Is Seminal Vesiculitis Contagious for Sexual Partner?

Date:2022-03-03 click:0
In recent years, the incidence of male diseases has been increasing. Seminal vesiculitis is a prevalent disease with a high incidence rate among male disorders. Although seminal vesiculitis is not a very serious disease, it can have a massive impact on the patient's life once it occurs. Seminal vesiculitis is an inflammation. Many patients, especially couples, are more concerned about whether seminal vesiculitis is contagious. Today we will find out whether this disease is infectious or not.

The cause of seminal vesiculitis may be excessive sexual activity in a short period of time, causing aseptic inflammation of the seminal vesicles after extreme congestion. Some patients also have seminal vesiculitis caused by retrograde infection because of bacterial prostatitis and other urinary tract infections. If the case is the former, the sex partner may not get infected by any disease. If it is the latter, bacterial infection, during sexual life, the semen in the seminal vesicle enters the female body, which may cause the female to have corresponding infections. 
It is contagious if the seminal vesiculitis is caused by sexually transmitted diseases, such as gonorrhea, mycoplasma, chlamydia, and other pathogenic microorganisms. If other common bacteria cause it, seminal vesiculitis is generally less contagious.
If the male has lower abdominal pain, pubic pain, perineal discomfort, the pain symptoms are evident during ejaculation, urgency and pain during urination; hemospermia; fever, and chills. The patient should go to the hospital in time, as these are symptoms of seminal vesiculitis. Further examination should be carried out under the guidance of a doctor to avoid making the sexual partner be infected by the bacteria of seminal vesiculitis during sexual life, causing corresponding infections.
The diagnosis of seminal vesiculitis is as follows. 
First, a bacterial culture is performed. Semen cytology or bacterial culture alone, even if positive, does not confirm the diagnosis of seminal vesiculitis. However, if a man's prostate massage culture is sterile and there are many bacteria in the semen, or if it is different from the bacteria in the prostate, then the diagnosis of bacterial vesiculitis can be made initially. 
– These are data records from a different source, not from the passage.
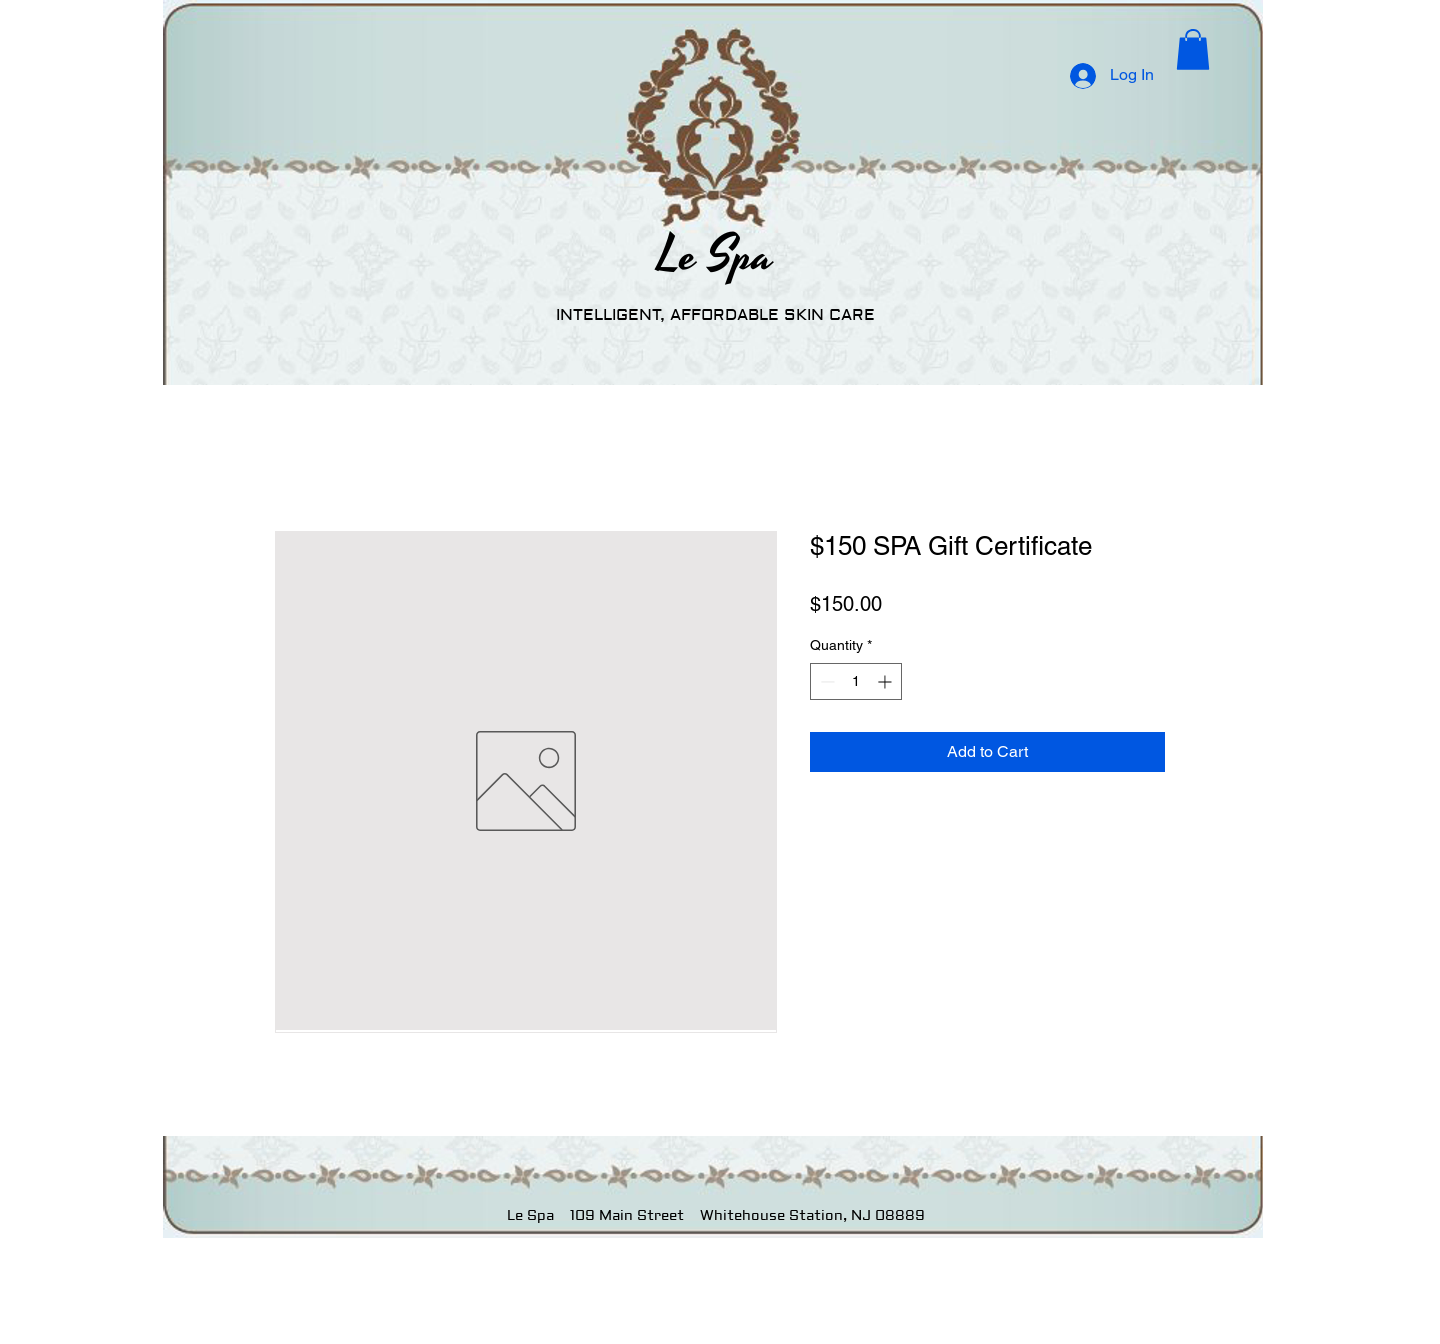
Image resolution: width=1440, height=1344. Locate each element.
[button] (1193, 49)
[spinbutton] (856, 681)
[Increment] (886, 681)
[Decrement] (825, 681)
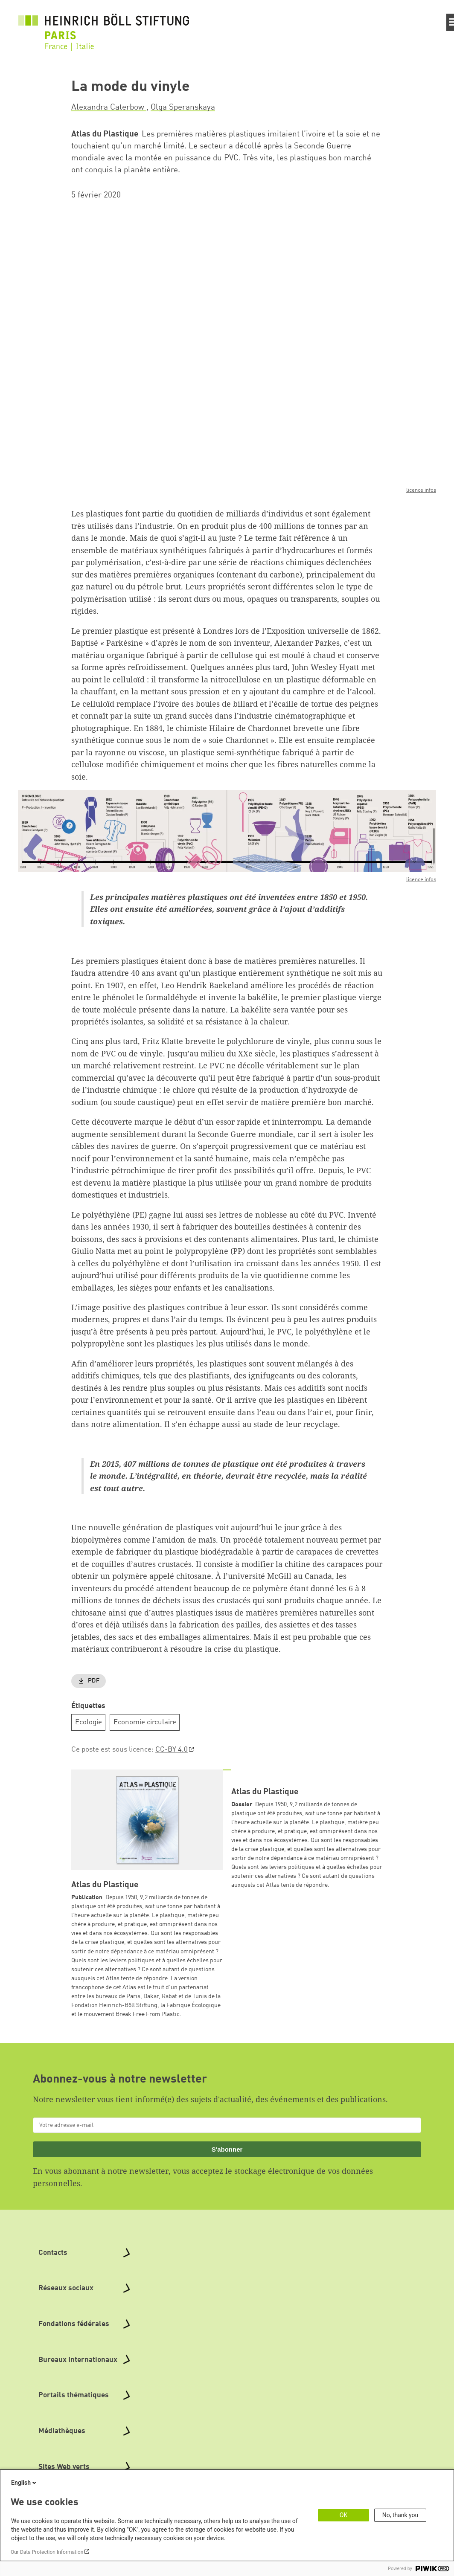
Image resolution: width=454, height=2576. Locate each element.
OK (343, 2515)
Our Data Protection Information (47, 2552)
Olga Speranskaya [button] (183, 107)
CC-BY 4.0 (171, 1750)
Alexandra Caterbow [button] (108, 107)
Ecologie (88, 1722)
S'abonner (227, 2149)
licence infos (421, 490)
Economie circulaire (145, 1722)
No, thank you (400, 2515)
A seminal vesicle contract imaging can then be performed. At present, it is mainly through the direct puncture of the vas deferens through the skin of the scrotum for seminal angiography to identify whether there is seminal vesiculitis. Generally, the standard value of refined fructose is 0.87-3.95 g/L, and long-term chronic seminal vesiculitis can cause the fructose content to decrease. 
In urethroscopy, inflammatory changes in the vesicle can be seen, and sometimes the surface is granular and granuloma-like hyperplasia, and purulent or bloody secretions can be seen flowing out. Then the transrectal ultrasonography can be conducted. In patients with a short course of the disease, the seminal vesicles were enlarged and fusiform, and the distal end was elliptical, with rough and thickened walls. In contrast, the seminal vesicles were shrunk in those with a longer course of the disease.
Men diagnosed with seminal vesiculitis should avoid sex. 
On the one hand, the bacteria of seminal vesiculitis will be transmitted to women, causing corresponding infections in women. Sexual life in the acute or onset period of seminal vesiculitis may also spread inflammation, causing the partner to develop inflammatory diseases, such as gynecological diseases. 
On the other hand, because seminal vesiculitis is sexually active during the onset period, the patient's symptoms may be aggravated, resulting in deterioration of the patient's condition. Because the genitals will be congested during sex, it will easily lead to the spread of inflammation, and the patient's condition will be worse.